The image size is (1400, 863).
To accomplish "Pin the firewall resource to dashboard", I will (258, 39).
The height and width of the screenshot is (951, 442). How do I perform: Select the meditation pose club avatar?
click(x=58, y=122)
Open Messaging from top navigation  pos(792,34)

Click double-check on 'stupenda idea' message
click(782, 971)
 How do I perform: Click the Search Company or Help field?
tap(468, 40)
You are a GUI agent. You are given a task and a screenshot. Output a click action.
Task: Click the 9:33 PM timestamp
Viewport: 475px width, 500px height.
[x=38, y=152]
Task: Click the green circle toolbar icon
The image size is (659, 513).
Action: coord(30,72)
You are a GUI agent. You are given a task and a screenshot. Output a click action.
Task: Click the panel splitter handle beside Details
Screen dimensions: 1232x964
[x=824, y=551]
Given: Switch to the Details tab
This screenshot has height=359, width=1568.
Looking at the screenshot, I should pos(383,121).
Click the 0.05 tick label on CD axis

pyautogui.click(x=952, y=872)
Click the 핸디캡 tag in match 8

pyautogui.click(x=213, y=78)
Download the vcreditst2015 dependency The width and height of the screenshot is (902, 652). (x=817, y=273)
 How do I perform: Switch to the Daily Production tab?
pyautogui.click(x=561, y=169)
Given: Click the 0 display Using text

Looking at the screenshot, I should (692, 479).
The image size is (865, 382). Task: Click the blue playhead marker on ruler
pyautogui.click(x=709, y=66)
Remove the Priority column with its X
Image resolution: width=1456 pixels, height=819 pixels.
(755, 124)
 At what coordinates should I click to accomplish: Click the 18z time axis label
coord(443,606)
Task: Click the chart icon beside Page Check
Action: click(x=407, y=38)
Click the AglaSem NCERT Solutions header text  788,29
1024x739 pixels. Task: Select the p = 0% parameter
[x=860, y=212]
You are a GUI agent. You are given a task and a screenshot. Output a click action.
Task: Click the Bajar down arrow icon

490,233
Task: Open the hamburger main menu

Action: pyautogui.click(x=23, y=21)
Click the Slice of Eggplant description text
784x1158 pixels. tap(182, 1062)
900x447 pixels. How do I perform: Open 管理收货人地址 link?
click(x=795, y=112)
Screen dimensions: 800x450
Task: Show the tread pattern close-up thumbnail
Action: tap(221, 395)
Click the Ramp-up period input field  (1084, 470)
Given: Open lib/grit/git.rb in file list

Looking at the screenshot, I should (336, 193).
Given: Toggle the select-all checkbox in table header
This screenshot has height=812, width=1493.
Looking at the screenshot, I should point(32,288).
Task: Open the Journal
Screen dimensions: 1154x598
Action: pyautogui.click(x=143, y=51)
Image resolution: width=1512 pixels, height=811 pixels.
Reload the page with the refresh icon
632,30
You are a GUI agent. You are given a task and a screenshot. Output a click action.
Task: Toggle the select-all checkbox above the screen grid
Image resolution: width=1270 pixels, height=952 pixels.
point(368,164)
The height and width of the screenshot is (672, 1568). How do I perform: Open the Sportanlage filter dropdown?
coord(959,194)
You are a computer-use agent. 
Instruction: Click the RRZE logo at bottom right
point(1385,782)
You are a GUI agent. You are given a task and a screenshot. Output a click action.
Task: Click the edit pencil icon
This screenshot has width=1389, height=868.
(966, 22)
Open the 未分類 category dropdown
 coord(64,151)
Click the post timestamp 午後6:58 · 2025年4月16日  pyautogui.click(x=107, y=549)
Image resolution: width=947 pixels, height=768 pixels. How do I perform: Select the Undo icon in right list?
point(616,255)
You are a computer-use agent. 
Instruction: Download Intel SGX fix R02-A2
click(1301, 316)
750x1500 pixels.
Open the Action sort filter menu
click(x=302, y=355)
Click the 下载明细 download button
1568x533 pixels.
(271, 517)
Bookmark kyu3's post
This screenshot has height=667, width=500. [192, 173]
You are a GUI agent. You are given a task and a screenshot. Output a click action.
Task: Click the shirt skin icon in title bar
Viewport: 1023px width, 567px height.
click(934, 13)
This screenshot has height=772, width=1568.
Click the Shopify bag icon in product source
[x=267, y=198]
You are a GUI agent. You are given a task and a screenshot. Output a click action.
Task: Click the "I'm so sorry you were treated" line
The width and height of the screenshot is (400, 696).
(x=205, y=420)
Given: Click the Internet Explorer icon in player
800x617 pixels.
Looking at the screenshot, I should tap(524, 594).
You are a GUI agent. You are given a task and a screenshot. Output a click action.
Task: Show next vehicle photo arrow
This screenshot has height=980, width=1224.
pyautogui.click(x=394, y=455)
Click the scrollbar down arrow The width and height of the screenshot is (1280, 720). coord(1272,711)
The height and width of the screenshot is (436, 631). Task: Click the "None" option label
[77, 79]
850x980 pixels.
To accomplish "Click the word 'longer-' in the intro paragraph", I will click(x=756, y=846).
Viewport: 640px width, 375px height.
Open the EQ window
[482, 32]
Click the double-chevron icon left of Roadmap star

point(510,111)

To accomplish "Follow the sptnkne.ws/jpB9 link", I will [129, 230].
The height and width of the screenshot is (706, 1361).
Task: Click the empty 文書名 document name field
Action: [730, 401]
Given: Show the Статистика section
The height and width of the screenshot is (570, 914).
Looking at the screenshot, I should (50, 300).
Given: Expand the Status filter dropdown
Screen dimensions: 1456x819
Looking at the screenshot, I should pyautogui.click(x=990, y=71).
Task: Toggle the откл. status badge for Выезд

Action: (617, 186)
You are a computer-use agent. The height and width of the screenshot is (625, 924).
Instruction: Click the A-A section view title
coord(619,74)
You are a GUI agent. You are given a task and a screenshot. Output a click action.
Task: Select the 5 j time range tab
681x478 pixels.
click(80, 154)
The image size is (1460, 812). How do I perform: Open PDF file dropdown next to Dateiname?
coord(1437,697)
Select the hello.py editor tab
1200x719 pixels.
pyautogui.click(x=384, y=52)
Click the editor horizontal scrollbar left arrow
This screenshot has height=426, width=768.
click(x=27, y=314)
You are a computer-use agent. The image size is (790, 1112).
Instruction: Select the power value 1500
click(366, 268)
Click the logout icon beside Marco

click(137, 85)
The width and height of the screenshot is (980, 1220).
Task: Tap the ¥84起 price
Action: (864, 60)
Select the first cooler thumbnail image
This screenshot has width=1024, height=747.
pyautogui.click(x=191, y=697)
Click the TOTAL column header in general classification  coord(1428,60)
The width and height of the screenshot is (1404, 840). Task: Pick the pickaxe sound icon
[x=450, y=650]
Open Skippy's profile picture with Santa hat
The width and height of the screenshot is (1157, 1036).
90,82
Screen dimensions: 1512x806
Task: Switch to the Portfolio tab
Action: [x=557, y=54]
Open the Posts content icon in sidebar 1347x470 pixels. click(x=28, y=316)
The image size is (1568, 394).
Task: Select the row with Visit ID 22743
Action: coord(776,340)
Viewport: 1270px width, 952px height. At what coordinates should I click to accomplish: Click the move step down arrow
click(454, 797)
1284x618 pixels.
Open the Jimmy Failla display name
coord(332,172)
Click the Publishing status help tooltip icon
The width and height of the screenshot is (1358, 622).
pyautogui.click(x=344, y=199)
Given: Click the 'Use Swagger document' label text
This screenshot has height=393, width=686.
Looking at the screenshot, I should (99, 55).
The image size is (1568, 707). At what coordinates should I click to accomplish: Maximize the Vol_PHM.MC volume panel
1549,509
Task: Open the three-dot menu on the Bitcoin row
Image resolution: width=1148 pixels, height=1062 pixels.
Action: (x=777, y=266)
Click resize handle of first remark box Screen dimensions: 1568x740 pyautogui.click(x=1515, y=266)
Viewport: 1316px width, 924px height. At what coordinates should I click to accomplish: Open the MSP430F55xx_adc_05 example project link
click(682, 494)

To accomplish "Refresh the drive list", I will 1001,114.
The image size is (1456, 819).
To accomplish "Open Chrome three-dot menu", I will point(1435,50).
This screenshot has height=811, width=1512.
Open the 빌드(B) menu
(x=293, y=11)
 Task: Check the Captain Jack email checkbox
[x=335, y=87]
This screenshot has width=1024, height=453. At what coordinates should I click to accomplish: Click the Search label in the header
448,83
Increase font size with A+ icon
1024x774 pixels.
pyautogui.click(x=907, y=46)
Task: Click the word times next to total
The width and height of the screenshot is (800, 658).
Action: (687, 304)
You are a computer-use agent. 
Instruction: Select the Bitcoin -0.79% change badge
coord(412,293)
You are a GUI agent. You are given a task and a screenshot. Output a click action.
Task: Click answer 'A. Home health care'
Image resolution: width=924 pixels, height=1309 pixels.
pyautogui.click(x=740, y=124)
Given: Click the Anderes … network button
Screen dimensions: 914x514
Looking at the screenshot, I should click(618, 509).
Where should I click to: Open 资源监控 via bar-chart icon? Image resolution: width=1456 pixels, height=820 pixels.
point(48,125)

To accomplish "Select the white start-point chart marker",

▬▬▬▬▬▬▬▬▬▬

# [The problem]
Rewrite the stretch from the start of the rows through the line containing "784x1158 pixels. tap(182, 1062)", replacing "hamburger" with "three-line" and leaving everything else unchanged.

# [Solution for this exercise]
The image size is (1400, 863).
To accomplish "Pin the firewall resource to dashboard", I will (258, 39).
The height and width of the screenshot is (951, 442). How do I perform: Select the meditation pose club avatar?
click(x=58, y=122)
Open Messaging from top navigation  pos(792,34)

Click double-check on 'stupenda idea' message
click(782, 971)
 How do I perform: Click the Search Company or Help field?
tap(468, 40)
You are a GUI agent. You are given a task and a screenshot. Output a click action.
Task: Click the 9:33 PM timestamp
Viewport: 475px width, 500px height.
[x=38, y=152]
Task: Click the green circle toolbar icon
The image size is (659, 513).
Action: coord(30,72)
You are a GUI agent. You are given a task and a screenshot. Output a click action.
Task: Click the panel splitter handle beside Details
Screen dimensions: 1232x964
[x=824, y=551]
Given: Switch to the Details tab
This screenshot has height=359, width=1568.
Looking at the screenshot, I should pos(383,121).
Click the 0.05 tick label on CD axis

pyautogui.click(x=952, y=872)
Click the 핸디캡 tag in match 8

pyautogui.click(x=213, y=78)
Download the vcreditst2015 dependency The width and height of the screenshot is (902, 652). (x=817, y=273)
 How do I perform: Switch to the Daily Production tab?
pyautogui.click(x=561, y=169)
Given: Click the 0 display Using text

Looking at the screenshot, I should (692, 479).
The image size is (865, 382). Task: Click the blue playhead marker on ruler
pyautogui.click(x=709, y=66)
Remove the Priority column with its X
Image resolution: width=1456 pixels, height=819 pixels.
(755, 124)
 At what coordinates should I click to accomplish: Click the 18z time axis label
coord(443,606)
Task: Click the chart icon beside Page Check
Action: click(x=407, y=38)
Click the AglaSem NCERT Solutions header text  788,29
1024x739 pixels. Task: Select the p = 0% parameter
[x=860, y=212]
You are a GUI agent. You are given a task and a screenshot. Output a click action.
Task: Click the Bajar down arrow icon

490,233
Task: Open the three-line main menu

Action: pyautogui.click(x=23, y=21)
Click the Slice of Eggplant description text
784x1158 pixels. tap(182, 1062)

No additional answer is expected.